The Roman province of Bithynia et Pontus (et is Latin "and") comprised a coastal strip of hilly country containing tracts of intensely fertile, arable land, in a mild and moist climate, on the southern shore of the Black Sea from the Bosphorus to approximately the city of Trabzon. Just to the south of the coastal strip was an east-west striking range, the Pontic Mountains, isolating the coast from the Central Anatolia Region, a temperate plateau of grasslands and low forests. The province extended up the slopes to the ridge. On its reverse side were valleys and plateaus in which were situated cities that were on the edge of the coastal province but were not part of it.
The Kingdom of Bithynia became a Roman ally around 149 BC. In 74 BC, during the Third Mithridatic War, King Nicomedes IV of Bithynia died and, hoping to secure his kingdom from further Pontic aggression, bequeathed his kingdom to Rome. The Senate immediately voted to annex the kingdom as a province directly governed by the Republic. The province of Pontus, which was conquered and created by the Roman Empire's from the Pontus in 65 BC, was combined with the province of Bithynia, which was created in 74 BC when the last Bithynian king Nicomedes IV, left the Kingdom of Bithynia to the Roman Empire with a will, and was attached to the province of Bithynia and Pontus.
Bithynia and Pontus became an important player during the Roman Republican civil wars. When Julius Caesar crossed the Rubicon River in 49 BC and started his civil war, many of members of the Roman Senate under the leadership of Pompey fled to the East. The Galatian client king Deiotarus, ruler of the rump state of eastern Pontus (Lesser Armenia), sided with his old patron Pompey against Caesar. However, following Pompey's defeated at the Battle of Pharsulus and subsequent death in 48 BC, Deiotarus faced execution by Caesar's forces until the Roman orator Marcus Tullius Cicero pleaded his case and secured his pardon from Caesar. Caesar subsequently named Gnaeus Domitius Calvinus as his chief lieutenant in Asia Minor while Caesar traveled to Ptolemaic Egypt.

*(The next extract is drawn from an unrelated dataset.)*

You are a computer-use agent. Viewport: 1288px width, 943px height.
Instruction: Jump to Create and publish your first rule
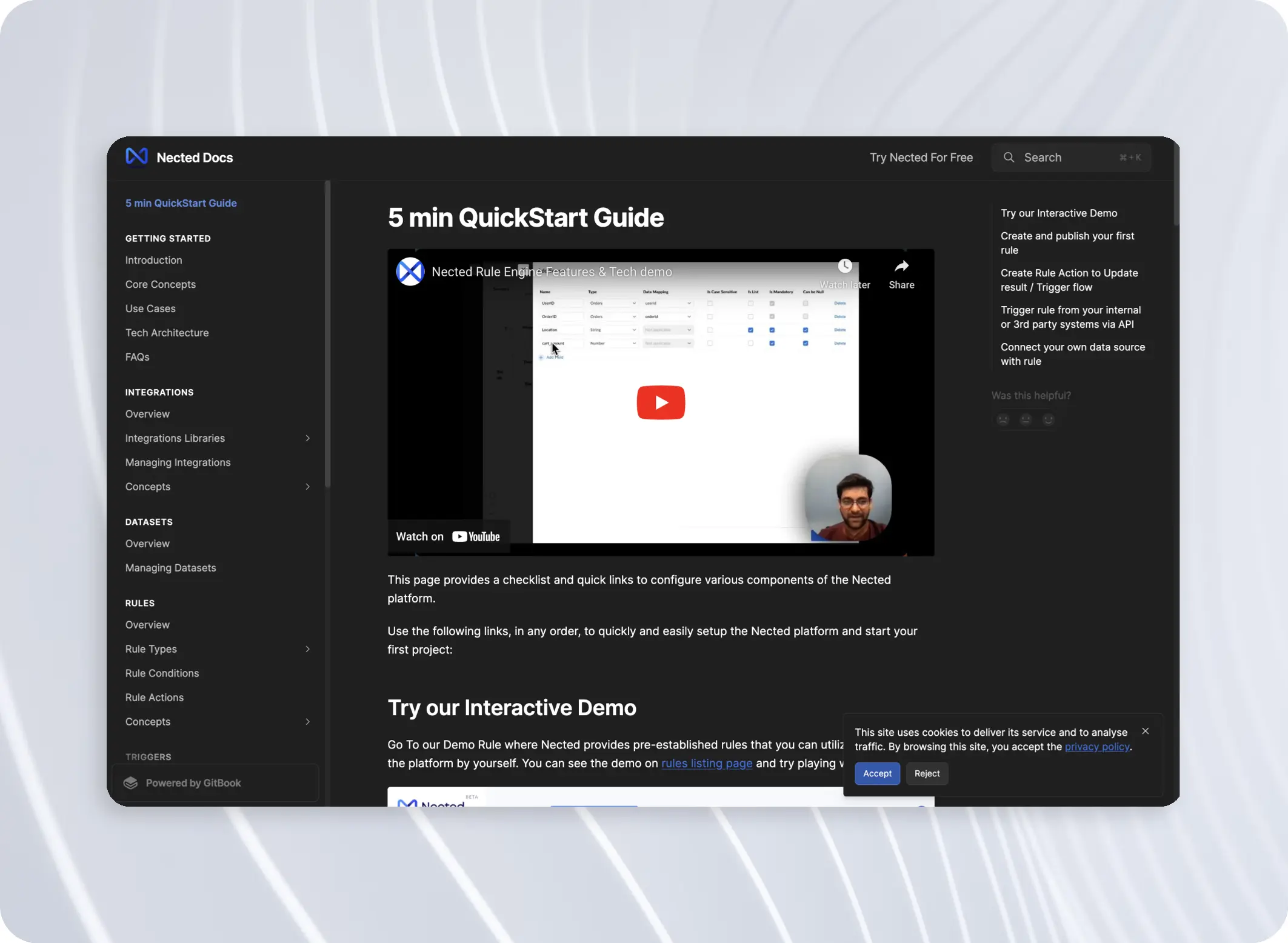[1067, 243]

With the Caesar in Egypt, Pharnaces II, the Roman client king of the Bosporan Kingdom and the youngest son of Mithridates VI, seized the opportunity and conquered Colchis and Lesser Armenia. The rulers of Cappadocia and Galatia, Ariobarzanes III and Deiotarus respectively, appealed to Calvinus for protection and soon the Roman forces sought battle with Pharnaces II. They met at the Battle of Nicopolis in eastern Anatolia in 48 BC, where Pharnaces II soundly defeated the Roman army and overran much of Cappadocia, Pontus, and Bithynia.